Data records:
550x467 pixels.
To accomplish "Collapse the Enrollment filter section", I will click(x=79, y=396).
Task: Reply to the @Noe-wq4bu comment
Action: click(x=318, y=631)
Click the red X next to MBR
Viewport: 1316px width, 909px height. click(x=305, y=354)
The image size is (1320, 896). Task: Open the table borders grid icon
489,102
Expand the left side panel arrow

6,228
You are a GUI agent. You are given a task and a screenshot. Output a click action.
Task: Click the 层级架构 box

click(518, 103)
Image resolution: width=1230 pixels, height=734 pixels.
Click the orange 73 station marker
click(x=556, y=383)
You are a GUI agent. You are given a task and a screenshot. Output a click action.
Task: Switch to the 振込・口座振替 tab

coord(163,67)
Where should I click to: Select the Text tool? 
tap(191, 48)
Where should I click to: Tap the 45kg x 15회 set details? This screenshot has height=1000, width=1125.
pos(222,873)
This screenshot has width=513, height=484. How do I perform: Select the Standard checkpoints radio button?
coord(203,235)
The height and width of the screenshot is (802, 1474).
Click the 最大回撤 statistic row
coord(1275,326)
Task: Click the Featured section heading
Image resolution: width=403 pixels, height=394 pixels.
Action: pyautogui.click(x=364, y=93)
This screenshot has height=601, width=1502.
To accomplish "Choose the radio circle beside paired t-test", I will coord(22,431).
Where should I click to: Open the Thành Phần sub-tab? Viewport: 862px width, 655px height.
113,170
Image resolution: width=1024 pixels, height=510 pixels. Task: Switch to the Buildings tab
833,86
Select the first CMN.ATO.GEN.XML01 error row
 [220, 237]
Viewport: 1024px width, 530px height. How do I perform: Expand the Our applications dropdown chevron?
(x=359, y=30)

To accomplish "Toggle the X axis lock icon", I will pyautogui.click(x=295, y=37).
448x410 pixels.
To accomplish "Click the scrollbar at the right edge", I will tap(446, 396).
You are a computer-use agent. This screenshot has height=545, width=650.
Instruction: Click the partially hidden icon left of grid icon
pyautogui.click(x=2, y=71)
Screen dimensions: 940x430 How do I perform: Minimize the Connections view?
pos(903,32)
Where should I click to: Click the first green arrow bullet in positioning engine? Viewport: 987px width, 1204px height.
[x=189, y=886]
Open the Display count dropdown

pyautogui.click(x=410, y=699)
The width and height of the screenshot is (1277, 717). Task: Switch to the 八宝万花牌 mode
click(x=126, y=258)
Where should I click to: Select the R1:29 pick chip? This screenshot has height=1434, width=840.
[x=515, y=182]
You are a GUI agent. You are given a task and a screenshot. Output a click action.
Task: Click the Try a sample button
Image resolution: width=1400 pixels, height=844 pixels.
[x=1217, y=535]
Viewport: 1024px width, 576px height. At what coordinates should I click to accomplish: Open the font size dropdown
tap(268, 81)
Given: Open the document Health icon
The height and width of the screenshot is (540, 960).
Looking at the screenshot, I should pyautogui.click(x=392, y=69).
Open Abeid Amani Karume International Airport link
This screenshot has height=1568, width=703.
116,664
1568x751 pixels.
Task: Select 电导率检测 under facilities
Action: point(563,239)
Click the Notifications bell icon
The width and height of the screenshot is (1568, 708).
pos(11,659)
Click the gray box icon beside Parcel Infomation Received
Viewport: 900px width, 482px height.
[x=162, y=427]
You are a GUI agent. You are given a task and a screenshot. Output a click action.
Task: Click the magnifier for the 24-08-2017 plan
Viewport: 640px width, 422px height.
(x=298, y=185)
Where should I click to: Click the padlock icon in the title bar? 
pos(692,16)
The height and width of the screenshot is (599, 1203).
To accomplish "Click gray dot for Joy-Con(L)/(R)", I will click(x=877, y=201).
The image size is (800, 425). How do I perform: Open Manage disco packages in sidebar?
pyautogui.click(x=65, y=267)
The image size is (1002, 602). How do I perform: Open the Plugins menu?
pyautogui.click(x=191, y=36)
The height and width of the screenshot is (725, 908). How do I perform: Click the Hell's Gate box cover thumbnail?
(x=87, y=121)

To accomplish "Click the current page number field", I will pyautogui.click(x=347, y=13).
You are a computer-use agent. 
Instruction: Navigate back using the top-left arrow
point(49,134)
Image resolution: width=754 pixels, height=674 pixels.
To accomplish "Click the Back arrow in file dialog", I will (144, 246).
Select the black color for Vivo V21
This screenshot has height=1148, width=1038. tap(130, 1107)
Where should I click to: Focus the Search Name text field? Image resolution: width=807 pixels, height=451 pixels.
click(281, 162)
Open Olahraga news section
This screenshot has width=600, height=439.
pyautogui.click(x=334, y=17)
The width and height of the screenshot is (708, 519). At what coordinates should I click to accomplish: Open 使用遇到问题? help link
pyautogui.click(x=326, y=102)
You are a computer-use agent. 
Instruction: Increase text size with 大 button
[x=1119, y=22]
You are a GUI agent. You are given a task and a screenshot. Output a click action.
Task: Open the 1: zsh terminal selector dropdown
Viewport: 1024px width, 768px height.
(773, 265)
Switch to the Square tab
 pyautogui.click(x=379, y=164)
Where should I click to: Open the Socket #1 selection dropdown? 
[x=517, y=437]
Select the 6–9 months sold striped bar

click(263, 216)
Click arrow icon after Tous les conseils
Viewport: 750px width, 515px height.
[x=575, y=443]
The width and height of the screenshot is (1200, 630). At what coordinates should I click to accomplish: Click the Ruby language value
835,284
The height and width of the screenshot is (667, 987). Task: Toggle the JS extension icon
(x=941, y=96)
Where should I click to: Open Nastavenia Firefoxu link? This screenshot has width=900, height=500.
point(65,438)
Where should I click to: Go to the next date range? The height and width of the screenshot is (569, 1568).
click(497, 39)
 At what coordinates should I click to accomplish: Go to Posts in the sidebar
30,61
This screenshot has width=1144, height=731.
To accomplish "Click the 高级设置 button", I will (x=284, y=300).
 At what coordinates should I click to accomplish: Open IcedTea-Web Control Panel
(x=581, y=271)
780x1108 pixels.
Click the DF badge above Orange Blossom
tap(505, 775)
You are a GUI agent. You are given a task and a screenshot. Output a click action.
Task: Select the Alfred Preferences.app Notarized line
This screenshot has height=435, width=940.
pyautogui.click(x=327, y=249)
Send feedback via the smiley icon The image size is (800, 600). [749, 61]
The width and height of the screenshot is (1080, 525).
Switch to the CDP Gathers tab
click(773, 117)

_TASK BRIEF_
All lines from the one containing "Where should I click to: Go" through the final line of the records above are to be set down exactly, and no other line is to appear.

_RESPONSE_
Where should I click to: Go to the next date range? The height and width of the screenshot is (569, 1568).
click(497, 39)
 At what coordinates should I click to accomplish: Go to Posts in the sidebar
30,61
This screenshot has width=1144, height=731.
To accomplish "Click the 高级设置 button", I will (x=284, y=300).
 At what coordinates should I click to accomplish: Open IcedTea-Web Control Panel
(x=581, y=271)
780x1108 pixels.
Click the DF badge above Orange Blossom
tap(505, 775)
You are a GUI agent. You are given a task and a screenshot. Output a click action.
Task: Select the Alfred Preferences.app Notarized line
This screenshot has height=435, width=940.
pyautogui.click(x=327, y=249)
Send feedback via the smiley icon The image size is (800, 600). [749, 61]
The width and height of the screenshot is (1080, 525).
Switch to the CDP Gathers tab
click(773, 117)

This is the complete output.